Вторым своим вторжением в Россию в 1963 году я обязан – что скрывать – телевидению. Тогдашняя редакция культурно-просветительского вещания (за точность названия не ручаюсь) доверила мне чтение польского комментария к русским учебно-образовательным программам, транслировавшимся то из Кремля, то из Эрмитажа или Третьяковки, то из старинных дворцов и усадеб. Техника того стародавнего времени первоначально требовала, чтобы комментатор находился на месте, в московской или ленинградской студии. Благодаря этому обстоятельству я в первый после перерыва приезд посетил Союз несколько раз подряд и в перерывах между программами располагал достаточным количеством свободного времени. Мне опять повезло: я был предоставлен самому себе. Потом я женился на русской, что открыло передо мной двери многих домов и сделало контакты еще более естественными и простыми. Особенно по той причине, что с 1957 года кое-что изменилось. Многие люди уже обзавелись собственными квартирами: постепенно завершалась эпоха коммуналок, в которых так называемый «ответственный съемщик» имел официальную обязанность доносить о поведении жильцов. Уже значительно меньше (а то и вовсе не) боялись визитов иностранца. Правда, я быстро сообразил, что дежурившим у лифтов писательских домов (а туда я наведывался чаще всего) консьержкам с проницательным взглядом лучше всего на вопрос: Вы к кому, молодой человек? – произнести фамилию с такой небрежно московской интонацией, чтобы сойти за местного. Вот так, на всякий случай, чтобы не обогащать сумму информации и толщину досье на моих знакомых (вопрос, удавалось ли это, не чувствовали ли многоопытные тетки во мне сразу иностранца, хотя я не совершал уже фестивальной ошибки и старался внешне не отличаться от обычных посетителей).

Так, полегоньку, складывался мой круг неофициального русского общения. Он стал гораздо полнее, когда я начал регулярно приезжать по частным и семейным приглашениям: тут уж у меня не было никаких официальных обязанностей, масштабы и темпы осуществления моих профессиональных начинаний зависели только от меня. Это дарило чувство упоительного психического комфорта. Я пребывал в самом ядре системы, но – почти – не контактировал с нею. Этажи бюрократии, пирамиды иерархических структур высились где-то надо мной, а я вел частную жизнь. Кружил от дома к дому, рекомендуемый одними людьми следующим. Система рекомендаций соблюдалась неукоснительно. Люди, взаимно доверявшие друг другу, передавали меня из рук в руки. Мне оставалось беречь свою репутацию, чтобы не подвести рекомендателя. Понятно, эта цепочка не была герметично замкнутой. Иногда на пути оказывался нек-то случайный, кто, забрав время, не оставлял хорошего впечатления, другим же, естественно, сам я мог не прийтись по вкусу. В целом, однако, всё протекало довольно гладко. Друзья друзей моих друзей жили не только в главных городах, но и по всему Союзу, и когда я стал ездить по стране, знакомые озаботились тем, чтобы снабжать меня алма-атинскими, ташкентскими и тбилисскими адресами и телефонами.

§ §

Задания для выполнения:
a – Какие адреса и телефоны знакомые стали давать в дорогу, согласно отрывку о поездках по Союзу?
b – Воспроизведите без изменений строки записей, начиная со строки, где есть «Expand the Critical Thinking questions», и заканчивая последней строкой записей.
Отрывок и записи никак не связаны друг с другом.

§ §

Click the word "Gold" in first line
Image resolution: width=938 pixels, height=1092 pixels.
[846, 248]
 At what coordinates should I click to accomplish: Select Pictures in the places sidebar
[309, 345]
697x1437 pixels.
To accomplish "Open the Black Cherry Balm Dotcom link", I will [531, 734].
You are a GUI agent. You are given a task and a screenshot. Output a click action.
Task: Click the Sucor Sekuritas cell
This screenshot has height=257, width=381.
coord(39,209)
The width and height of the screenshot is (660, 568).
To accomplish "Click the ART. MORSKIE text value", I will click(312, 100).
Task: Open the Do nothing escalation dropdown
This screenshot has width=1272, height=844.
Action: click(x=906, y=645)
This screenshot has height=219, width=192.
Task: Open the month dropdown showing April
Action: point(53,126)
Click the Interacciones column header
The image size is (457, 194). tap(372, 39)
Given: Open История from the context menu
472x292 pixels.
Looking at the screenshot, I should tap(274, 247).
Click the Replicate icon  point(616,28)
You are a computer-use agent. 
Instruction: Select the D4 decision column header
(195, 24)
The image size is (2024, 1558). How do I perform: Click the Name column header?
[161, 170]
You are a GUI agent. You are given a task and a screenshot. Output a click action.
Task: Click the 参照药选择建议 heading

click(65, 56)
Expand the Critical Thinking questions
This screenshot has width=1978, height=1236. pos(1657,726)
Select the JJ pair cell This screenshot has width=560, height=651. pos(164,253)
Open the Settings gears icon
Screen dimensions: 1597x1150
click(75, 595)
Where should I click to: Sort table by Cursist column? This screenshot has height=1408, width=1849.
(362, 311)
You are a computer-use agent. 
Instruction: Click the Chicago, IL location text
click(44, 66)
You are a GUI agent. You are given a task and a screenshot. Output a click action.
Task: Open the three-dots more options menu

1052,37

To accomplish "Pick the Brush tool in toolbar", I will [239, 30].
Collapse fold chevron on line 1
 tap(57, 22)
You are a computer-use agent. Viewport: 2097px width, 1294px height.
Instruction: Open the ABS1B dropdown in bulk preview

§ §

Ответы по заданиям:
a – Алма-атинские, ташкентские и тбилисские.

b –
Expand the Critical Thinking questions
This screenshot has width=1978, height=1236. pos(1657,726)
Select the JJ pair cell This screenshot has width=560, height=651. pos(164,253)
Open the Settings gears icon
Screen dimensions: 1597x1150
click(75, 595)
Where should I click to: Sort table by Cursist column? This screenshot has height=1408, width=1849.
(362, 311)
You are a computer-use agent. 
Instruction: Click the Chicago, IL location text
click(44, 66)
You are a GUI agent. You are given a task and a screenshot. Output a click action.
Task: Open the three-dots more options menu

1052,37

To accomplish "Pick the Brush tool in toolbar", I will [239, 30].
Collapse fold chevron on line 1
 tap(57, 22)
You are a computer-use agent. Viewport: 2097px width, 1294px height.
Instruction: Open the ABS1B dropdown in bulk preview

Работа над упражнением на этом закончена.